La chance a doublement servi Martin, lui permettant l’acquisition de la richesse puis la facilité de trouver épouse et propriété. Elle va continuer sa prodigalité ; en effet, monsieur Nayrague a entendu parler d’un hobereau, à Lampeyrac qui vient de quitter sa destinée terrestre, préférant fuir lâchement son infortune, abandonnant sa femme et ses deux filles dans le malheur le plus complet. Martin en écoutant cette histoire lamentable attend la suite, car il subodore que son bienfaiteur doit vouloir profiter de cette occasion pour faire le bien, en aidant cette pauvre veuve à faire face à la fatalité en lui offrant d’acquérir terres et châtelet. Ils visitent le domaine, une trentaine de métairies, des bois et des forêts, des sols que le notaire dit fertiles, des vaches robustes, avec de grandes cornes courbées, d’une robe rouge sombre. Ils arpentent ainsi un remarquable ensemble, avec le petit château, presque en son centre. Le Parisien n’y connait rien. La campagne et les rustres lui semblent d’autant plus pouilleux qu’il n’en comprend pas le moindre mot, alors qu’il commence à se faire entendre en ville. Comment se comporter envers ces créatures impossibles à haranguer ? Monsieur Nayrague est habitué à jauger ces sortes de biens. Il explique, avec ses connaissances et son expérience, qu’il se présente là une belle occasion. La misère ? Pas tant que cela, tous les paysans vivent ainsi ! Ils ne sont pas malheureux. Regardez comme ils sont plutôt bien portants, comme les enfants sont nombreux, comparant à la situation plus haut, dans la montagne, où les disettes sont fréquentes, car les terrains ne rapportent rien, trois ou quatre pour un les meilleures années. Ici, le ratio est de cinq ou six pour un !

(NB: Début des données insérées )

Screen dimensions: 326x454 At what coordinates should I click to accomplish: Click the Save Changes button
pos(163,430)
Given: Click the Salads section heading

De plus, Lampeyrac est une seigneurie, minuscule, mais quand même ! Martin ne peut certes pas devenir seigneur : les droits de justice banale et de chasse disparaissent, mais les terres restent exemptes d’impôts, ce que ne manque pas de souligner le roué talion.

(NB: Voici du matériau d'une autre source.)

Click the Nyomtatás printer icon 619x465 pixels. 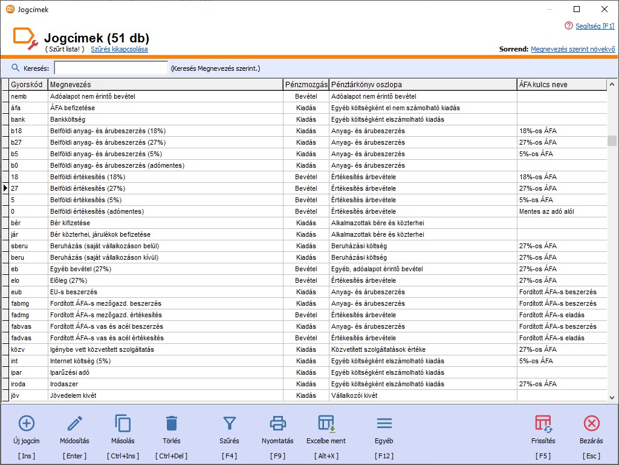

Martin barguigne, il dénigre, pour laisser accroire qu’il réfléchit, alors qu’il s’en remet totalement à son ami. Nayrague, comprenant ses embarras, sort l’atout majeur de sa manche. Pour régir un tel domaine, il faut connaitre le pays, parler rudement à ces rustres. Armand, son fils, malgré son jeune âge de vingt-quatre ans, pourrait subvenir dans ce rôle, si Martin, bien sûr, accepte de lui faire confiance… Le roué vient de réussir son coup, d’autant plus qu’avec les revers des uns et des autres, l’activité de l’étude s’est fortement amenuisée. Dans un élan de complétude et de générosité, le nouveau propriétaire abandonne, jusqu’au décès de la châtelaine, le château à la famille du désespéré. Ce geste montre bien que les bienfaits se répandent ainsi entre les hommes de bonne volonté.

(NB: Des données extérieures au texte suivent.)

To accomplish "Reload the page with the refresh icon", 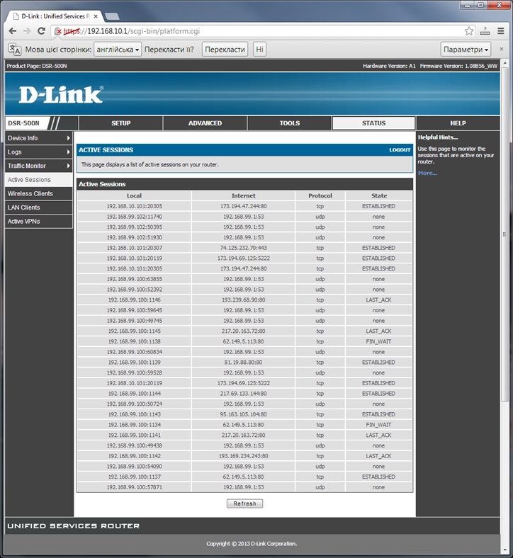I will pos(42,31).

Au-delà de la loyauté certaine de son jeune ménager, Martin compte dédommager décemment les personnes qui travailleront pour lui. Il avait trop entendu les remarques désagréables de la maisonnée du Prince, qui abusait de son rang pour réduire à la misère ses serviteurs. Il en connait d’autant mieux les comportements malséants qui en découlent, au détriment du maitre. On apprend de toutes les difficultés et la bonté est source de fidélité et d’honnêteté, dispositions bien nécessaires de la part de la domesticité.